Given Accenture’s global size and scope, the project was a succession of progressive, agile development phases over two years:
Creation of an online report
The first phase was the creation of a digitized, global pre-close variance report with the ability to add variance commentary manually. This report eliminated the need for data downloads from the SAP system into Microsoft Excel, manipulation of data, and multiple iterations of the local download. In key month-end close days, the data refreshed regularly.
This report became the same for global and local controllers, providing relevant views for each user group. Features included internal control validation, dynamic threshold analysis, and the ability to add comments at different levels, such as company code and the general ledger account levels. The commentary framework was designed to allow for future automated analytics.
Addition of automated commentary
This phase of development added automated commentary to the pre-close variance report. This capability populates commentary content as a starting point for controllers to validate, and if necessary, revise. The aim is not to replace all manual commentary, but to ultimately produce up to 95% of the content, and to guide users into more informed analysis. The benefit of auto-populating commentary is that it provides an unbiased, high-quality baseline of data. An early alert system was also developed to enable users to act on unexpected items in a timely manner.
Automated commentary models are designed to work for and with the users, providing support by 1) automating the explanation of common and expected behavior in variances; 2) providing data-driven insight regarding general and anomalous patterns; and 3) guiding controllers when exploring large variances and unexpected entries.

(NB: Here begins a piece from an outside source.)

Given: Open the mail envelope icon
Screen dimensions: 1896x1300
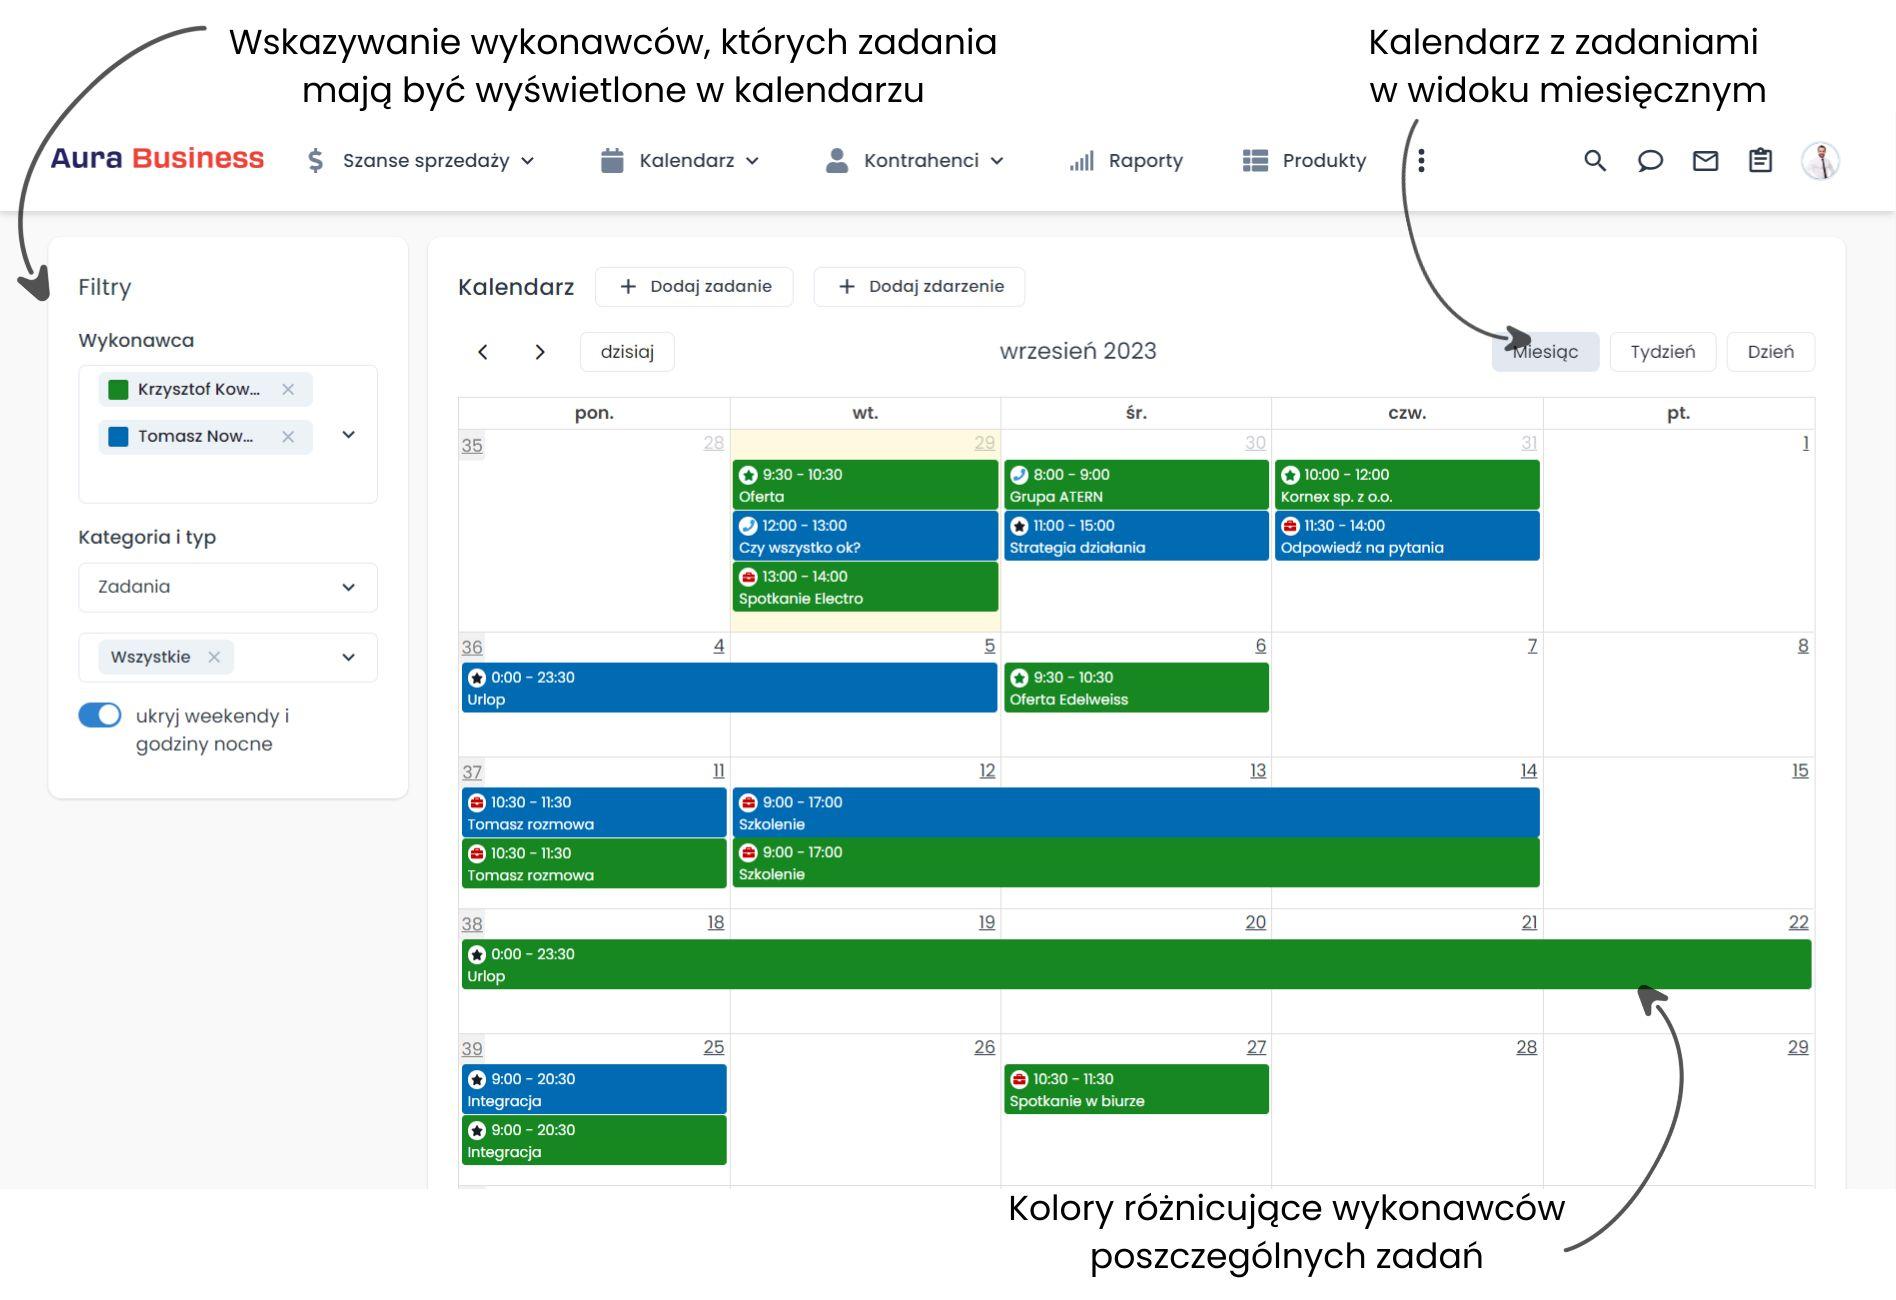Looking at the screenshot, I should click(x=1705, y=161).
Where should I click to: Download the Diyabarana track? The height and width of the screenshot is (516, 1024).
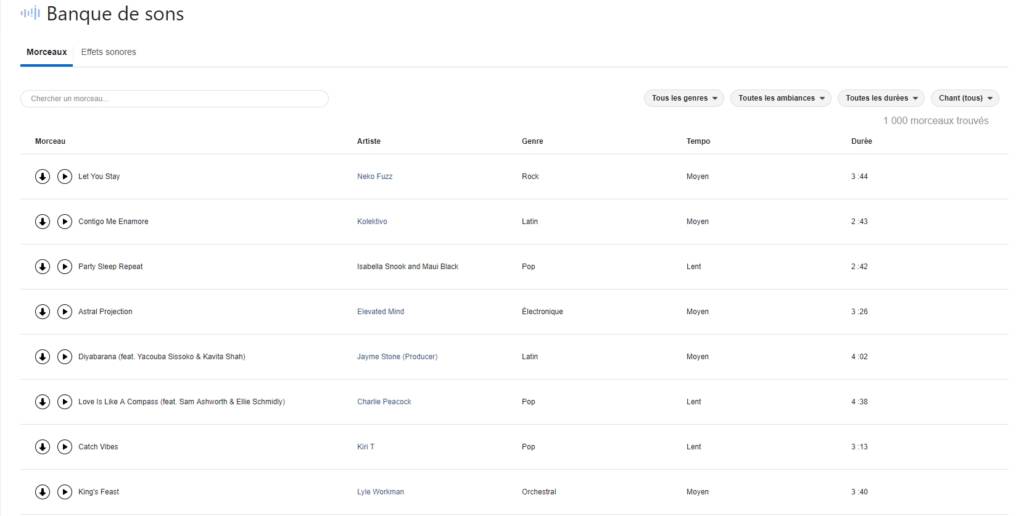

For example, in the case of an automated comment for travel air fare, the artificial intelligence engine looks at a large number of drivers that would make up a variance in a particular month’s air fare, such as headcount increase, number of working days, holiday periods, airport departure/destination locations, and a comparison with the previous year’s monthly numbers, among other factors.
Addition of variance insights
Our project team then enhanced the pre-close variance report with added capability that provides end users with more insights on variances by enabling them to drill down into the lower-level line item source for a specific variance. This capability eliminates the need for users to leave the report and go into the SAP system to find the cause of a variance or to validate the automated commentary. All needed information is now in one report.
Finalization of auto-learning of existing patterns
The natural language generation (NLG) engine was continuously enhanced using two years’ worth of historical commentary and manual inputs from controllership review. The development team is planning to add new patterns and to enable the engine to continuously auto-learn patterns.
The pre-close variance report was rolled out in waves that started with a soft go-live in a small number of Accenture countries to pilot and refine. It is being fully deployed Accenture-wide over the course of 2022.